Когда в прошлом году украинские войска взяли Славянск, отечественные СМИ запустили нелепый фэйк про распятого ими на доске объявлений ребенка. Либералы, в большинстве своем весьма ценящие творчество Оруэлла, бурно возмущались этим наглым и нелепым враньем. Правда, тогда встает вопрос – почему же то, что Дмитрию Киселеву во вред, Артуру Эрику Блэйру (он же Джордж Оруэлл) – во спасение?

Примечания

1Поэтому, кстати, неверно относитесь к жанру антиутопий «Железную пяту» Джека Лондона: «на длинной дистанции» у него торжествуют именно идеи положительных героев романа, и в будущем наступает эра Братства Людей. И даже диктатура «железной пяты», по мысли автора, не некий триумф сил зла, а неизбежный (пусть и позднее преодоленный) этап в развитии человеческого общества.

2Примечательно, кстати, то, что расцвет жанра антиутопии в XX веке совпадает с зарождением фэнтези-литературы – в частности, творчества Толкина, в книгах которого («Хоббит», «Властелин Колец» и «Сильмариллион») именно «темные силы» активно используют технику. Примечательно, что по взглядам Толкин был крайне правым консерватором, хотя к нацистской Германии относился отрицательно.

3Ведомство при МИД Великобритании, занимавшееся антикоммунистической контрпропагандой.

4В этом отношении полезно вспомнить, что во время Второй мировой войны Оруэлл работал в британском пропагандистском ведомстве, то есть должен был владеть соответствующими приемами.

5Понятие «диктатура» я здесь употребляю без всякого осуждения – просто как констатацию факта.

6Некоторые «левые» апологеты Оруэлла, пытающиеся представить его роман чуть ли не как критику капитализма, пытаются утверждать, что установившееся в Океании царство нищеты и дефицита – пародия на послевоенную Великобританию с её карточной системой. Довод откровенно слабый – вряд ли в других странах послевоенной Европы по обе стороны «железного занавеса» не было схожих проблем. Но даже как пародия на английское общество «1984» откровенно не смотрится – хотя бы потому, что в Великобритании существовал буржуазно-демократический строй, а не диктатура «ангсоца» [хотя и не менее жестокий к людям, чем оруэлловский «ангсоц»].

7В этом отношении показательно, что в позднем СССР старались не яростно обличать Троцкого, а, наоборот, как можно меньше и как можно более расплывчато (пусть и в негативном ключе) упоминать его.

8Периодически сменяющаяся войной Океании и Остазии.

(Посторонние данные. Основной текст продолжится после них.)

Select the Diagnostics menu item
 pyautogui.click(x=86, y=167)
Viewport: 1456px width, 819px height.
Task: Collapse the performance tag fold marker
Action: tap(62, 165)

9Сомневающимся предлагаю сравнить диалоги Шаграта и Горбага с речекряком Сайма.

10В этом отношении роман Оруэлла доходит до крайнего абсурда: режим, обладающий абсолютной властью, которому не угрожает никакая реальная опасность ни извне (война, как подчеркивает Оруэлл, ведется «понарошку», за нейтральные зоны), ни изнутри (оппозиция давно разгромлена), стремится даже не уничтожить, а перевоспитать каждого несогласного (вроде Уинстона), тратя на это ценные ресурсы! В аналогичной ситуации Саурон банально скармливал несговорчивых пленников волкам.

11Очень злободневная для эпохи распада Британской империи аллюзия.

12Нужно сказать, что господство в Океании антисексуальной идеологии также выглядит весьма неестественно, поскольку высшие и средние слои обычно воспроизводятся хуже, чем низшие, а антисексуальная кампания приведет к дальнейшему падению численности партии.

13Сознательно осознаваемого именно как зло – что для человека, вообще-то, некомфортно.

14Здесь Оруэлл вкладывает в уста о’Брайена всё то, что правые традиционно приписывают левым – стремление уничтожить семейные ценности, моральные устои, творчество и т.д. и т.п. Попадись такой пассаж в произведение какого-нибудь правого щелкопера – он тут же был бы ославлен как конспиролог.